The Jakarta Post
The Indonesian Stock Exchange (IDX) no longer requires companies to have independent commissioners and directors in order to list on the bourse.
Revised I-A Regulation No. 00183/BEI/12-2018 on shares and other effects issued on Dec. 26 has scrapped the requirements in an effort to attract more companies to list in the bourse.
Former IDX president director Tito Sulistio said the policy was a positive move, but reminded the IDX management about the importance of an instrument to protect investors’ interests.
“We have to avoid the perception that the IDX ignores investors’ interests,” he said on Thursday as quoted by kontan.co.id.

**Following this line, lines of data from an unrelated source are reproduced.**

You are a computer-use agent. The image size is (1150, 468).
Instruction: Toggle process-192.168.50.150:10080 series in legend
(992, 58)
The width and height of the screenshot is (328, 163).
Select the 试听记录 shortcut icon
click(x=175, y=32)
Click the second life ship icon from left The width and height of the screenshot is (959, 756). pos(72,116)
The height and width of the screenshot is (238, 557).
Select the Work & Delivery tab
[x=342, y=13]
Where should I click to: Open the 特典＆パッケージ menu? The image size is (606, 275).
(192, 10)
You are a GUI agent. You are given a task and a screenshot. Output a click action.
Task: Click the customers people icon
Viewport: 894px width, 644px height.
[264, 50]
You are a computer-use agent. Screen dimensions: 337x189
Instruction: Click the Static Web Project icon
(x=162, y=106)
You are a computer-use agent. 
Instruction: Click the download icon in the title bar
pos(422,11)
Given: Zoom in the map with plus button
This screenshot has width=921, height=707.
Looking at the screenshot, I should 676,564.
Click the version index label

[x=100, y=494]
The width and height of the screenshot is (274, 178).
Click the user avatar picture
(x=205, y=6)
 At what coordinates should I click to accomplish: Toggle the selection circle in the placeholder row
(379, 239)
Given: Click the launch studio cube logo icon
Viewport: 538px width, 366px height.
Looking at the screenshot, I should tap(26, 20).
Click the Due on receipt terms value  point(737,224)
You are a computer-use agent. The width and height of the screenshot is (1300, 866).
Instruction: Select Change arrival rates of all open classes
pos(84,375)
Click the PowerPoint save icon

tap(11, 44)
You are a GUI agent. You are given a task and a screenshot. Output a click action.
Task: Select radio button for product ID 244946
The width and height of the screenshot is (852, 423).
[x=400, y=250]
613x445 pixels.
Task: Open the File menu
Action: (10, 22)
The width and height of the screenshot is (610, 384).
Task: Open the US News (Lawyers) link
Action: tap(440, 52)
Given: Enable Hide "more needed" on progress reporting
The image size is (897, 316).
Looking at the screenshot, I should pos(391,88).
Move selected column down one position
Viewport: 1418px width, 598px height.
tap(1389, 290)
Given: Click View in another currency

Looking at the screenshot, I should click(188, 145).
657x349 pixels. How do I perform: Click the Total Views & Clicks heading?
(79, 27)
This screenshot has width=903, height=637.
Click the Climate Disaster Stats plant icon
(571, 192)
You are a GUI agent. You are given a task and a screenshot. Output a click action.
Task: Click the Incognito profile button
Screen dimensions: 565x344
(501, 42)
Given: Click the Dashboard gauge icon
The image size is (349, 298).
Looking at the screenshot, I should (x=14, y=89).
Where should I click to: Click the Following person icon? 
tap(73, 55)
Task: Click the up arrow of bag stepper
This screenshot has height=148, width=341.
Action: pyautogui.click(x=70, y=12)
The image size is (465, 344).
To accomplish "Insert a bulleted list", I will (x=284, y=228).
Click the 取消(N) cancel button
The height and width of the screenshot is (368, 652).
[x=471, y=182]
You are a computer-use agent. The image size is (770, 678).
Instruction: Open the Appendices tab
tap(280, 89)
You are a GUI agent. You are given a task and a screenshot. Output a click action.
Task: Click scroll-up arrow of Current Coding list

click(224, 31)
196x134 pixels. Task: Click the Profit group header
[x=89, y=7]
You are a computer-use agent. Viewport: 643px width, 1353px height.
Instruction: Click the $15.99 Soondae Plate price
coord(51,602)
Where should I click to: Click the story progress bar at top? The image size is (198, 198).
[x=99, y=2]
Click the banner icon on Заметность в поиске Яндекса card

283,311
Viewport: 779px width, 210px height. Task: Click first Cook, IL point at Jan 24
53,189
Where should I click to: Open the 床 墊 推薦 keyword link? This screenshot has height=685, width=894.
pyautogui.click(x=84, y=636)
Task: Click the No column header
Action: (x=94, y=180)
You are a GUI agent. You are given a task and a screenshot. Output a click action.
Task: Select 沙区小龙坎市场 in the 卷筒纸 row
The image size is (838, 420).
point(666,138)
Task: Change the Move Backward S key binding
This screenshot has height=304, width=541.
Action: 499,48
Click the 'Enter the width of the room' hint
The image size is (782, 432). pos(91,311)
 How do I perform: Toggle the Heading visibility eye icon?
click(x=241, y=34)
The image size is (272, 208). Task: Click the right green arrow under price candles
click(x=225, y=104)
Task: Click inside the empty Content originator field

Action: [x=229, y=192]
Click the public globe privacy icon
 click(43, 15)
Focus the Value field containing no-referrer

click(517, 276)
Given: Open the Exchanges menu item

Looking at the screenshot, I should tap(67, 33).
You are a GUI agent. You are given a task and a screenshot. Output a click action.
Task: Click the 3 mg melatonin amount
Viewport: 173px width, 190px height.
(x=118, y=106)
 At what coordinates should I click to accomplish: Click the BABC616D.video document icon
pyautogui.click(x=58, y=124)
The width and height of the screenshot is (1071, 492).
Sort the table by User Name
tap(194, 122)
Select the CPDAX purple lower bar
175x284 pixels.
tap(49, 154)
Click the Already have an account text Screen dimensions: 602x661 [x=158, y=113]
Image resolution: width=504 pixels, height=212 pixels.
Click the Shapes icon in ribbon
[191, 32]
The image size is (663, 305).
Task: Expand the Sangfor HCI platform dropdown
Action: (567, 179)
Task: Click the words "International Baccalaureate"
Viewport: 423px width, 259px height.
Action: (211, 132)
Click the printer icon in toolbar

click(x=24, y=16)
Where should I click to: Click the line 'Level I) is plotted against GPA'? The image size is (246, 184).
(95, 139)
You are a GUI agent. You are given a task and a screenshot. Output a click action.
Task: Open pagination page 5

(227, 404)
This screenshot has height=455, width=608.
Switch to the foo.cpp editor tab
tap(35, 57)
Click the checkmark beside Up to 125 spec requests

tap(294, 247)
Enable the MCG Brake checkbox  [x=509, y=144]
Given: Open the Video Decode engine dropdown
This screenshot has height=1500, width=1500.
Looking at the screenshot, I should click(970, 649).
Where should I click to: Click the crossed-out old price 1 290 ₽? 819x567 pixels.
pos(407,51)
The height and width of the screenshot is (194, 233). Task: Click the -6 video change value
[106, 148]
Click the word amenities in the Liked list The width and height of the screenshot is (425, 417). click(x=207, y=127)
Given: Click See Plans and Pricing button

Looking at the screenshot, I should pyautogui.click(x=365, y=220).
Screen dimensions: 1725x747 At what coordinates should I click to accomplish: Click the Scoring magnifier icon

He added that many countries still required independent directors for stock issuers in order to convince investors, including foreign investors, that their funds were well-protected.
“We admit that we are also still struggling to invite foreign investors to enter our market,” Tito said, adding that the asset under management (AUM) in Indonesia’s mutual funds reached only Rp 700 trillion (US$48.14 billion), compared to Singapore’s AUM, which stood at Rp 30 quadrillion.
According to the Organization for Economic Co-operation and Development (OECD) Survey of Corporate Governance Framework, China, Hong Kong and Singapore, as well as other ASEAN countries still require the inclusion of independent directors for stock issuers.
“Hopefully, the elimination of independent directors will not give the perception of less protection for investors,” Tito added. (bbn)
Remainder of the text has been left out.